С плюс О2 равно СО2

Лариса Мареева
Я дома сегодня, но игнорирую все звонки. Давно хотел себе выходной устроить. Я заново разучился писать стихи. Для этого, в сущности, надо быть посторонним в собственной жизни, и незнакомцем в своей душе, а я им быть, мне кажется, перестал. Вчера как будто бы про себя, ни для чьих ушей, «Ab igne ignem, - сказала ты, - Цицерон не врал».
Но мне другой император на ум пришёл, который, конечно, был не такой мудрец, который в своём безумии Рим поджёг, чтоб творческий кризис закончился, наконец.
Когда человек какой-то сказал при нём - в сердцах, в запале, неведомо, почему: «Когда умру, пусть пылает земля огнём!» - Нерон ответил: «Нет, пусть пылает, пока живу».
Быть может, настал момент признаться в своём бессилии. Чем дальше, тем с каждым днём слабее моя душа. Да, как бы сказал герой в одном странном фильме: «Она была рыжей. В ней был кислород, которым я мог дышать».

В последнее время при встречах я всё молчал. Слова прогорали первыми - без остатка. Я вспыхивал, как лампочка, как свеча, как бикфордов шнур и как воровская шапка. Я раскалялся и плавился, как металл. Не прикасайся ко мне, а не то обожжёшь ладонь. А ты зачарованно, молча смотрела, как я пылал. Я знаю, что ты бесконечно могла бы смотреть на открытый огонь.
На мне - яичницу жарить, картошку печь. «Открой окно, включи кондиционер». «Игра не стоит такого количества римских свеч, но я от тебя могла бы прикуривать, например».

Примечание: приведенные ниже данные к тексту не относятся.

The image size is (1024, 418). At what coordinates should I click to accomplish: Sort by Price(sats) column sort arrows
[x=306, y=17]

И я в ответ засмеялся немного жалко. Иронию плохо воспринял расплавленный страстью мозг. «Ты знаешь, когда у тебя опять сломается зажигалка, ты можешь мне просто сказать - и я сбегаю вниз, в киоск».

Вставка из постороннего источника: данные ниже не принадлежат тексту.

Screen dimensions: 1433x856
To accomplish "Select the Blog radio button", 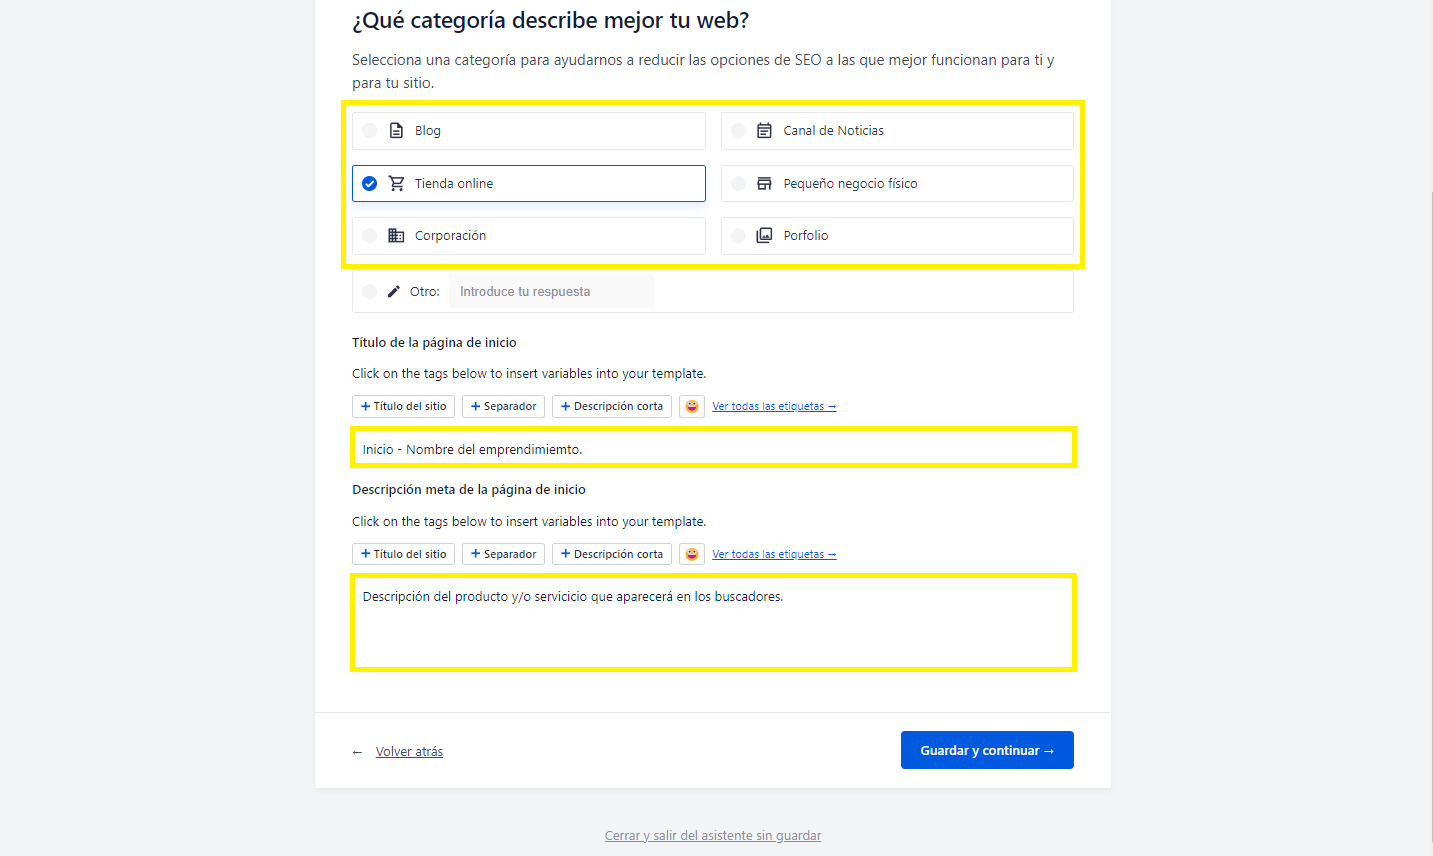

Мне кажется: чем дальше, тем горячей. Тем ярче свет, повсюду - костры, костры. И где бы нам столько теперь отыскать свечей, которые будут стоить такой игры.
Нам дым и гарь проедали глаза до слёз. Тебе не зря, конечно, вспомнился Цицерон. Когда я спичку губами к тебе поднёс, ты крикнула вдруг: «Ну, что ж, от огня – огонь».
А может быть, как в мультфильме, «всё было наоборот». И это ты поднесла ко мне раскалённый прут. Ах, в нашей игре и жертвой, и Цезарем будет тот, кто первый успеет крикнуть другому: «Брут!»
Мы спорим: так всё-таки, кто кого отравил? И кто кому, аплодируя, скажет: «Бис! Ну, что же ты, неужели слова забыл? Сейчас ты должен воскликнуть: «Какой артист...!»
Как разобраться, где правда, игра, где ложь? Как догадаться, распутаться, рассудить? Вышедший месяц вынул карманный нож. Мы ждём вердикта: кому же теперь голить?
И что с огнём нам делать теперь двоим? Какой же выход можно придумать тут? Я знаю, помню, что гуси когда-то спасали Рим. Но лебеди вряд ли кого-то из нас спасут.
Мне Мефистофель снова тычет в лицо контракт. И я дрожу, искушённый его ценой. Любовь сильнее смерти, и кажется, это факт, но сможет ли она быть сильнее себя самой?

Меня, конечно, вряд ли можно назвать алхимиком. Ну, так получилось, не знаю...так вышло, что тут у меня пробел. Но ведь очевидно, что он не закончил - герой в этом странном фильме. «Она была рыжей. В ней был кислород - поэтому я горел».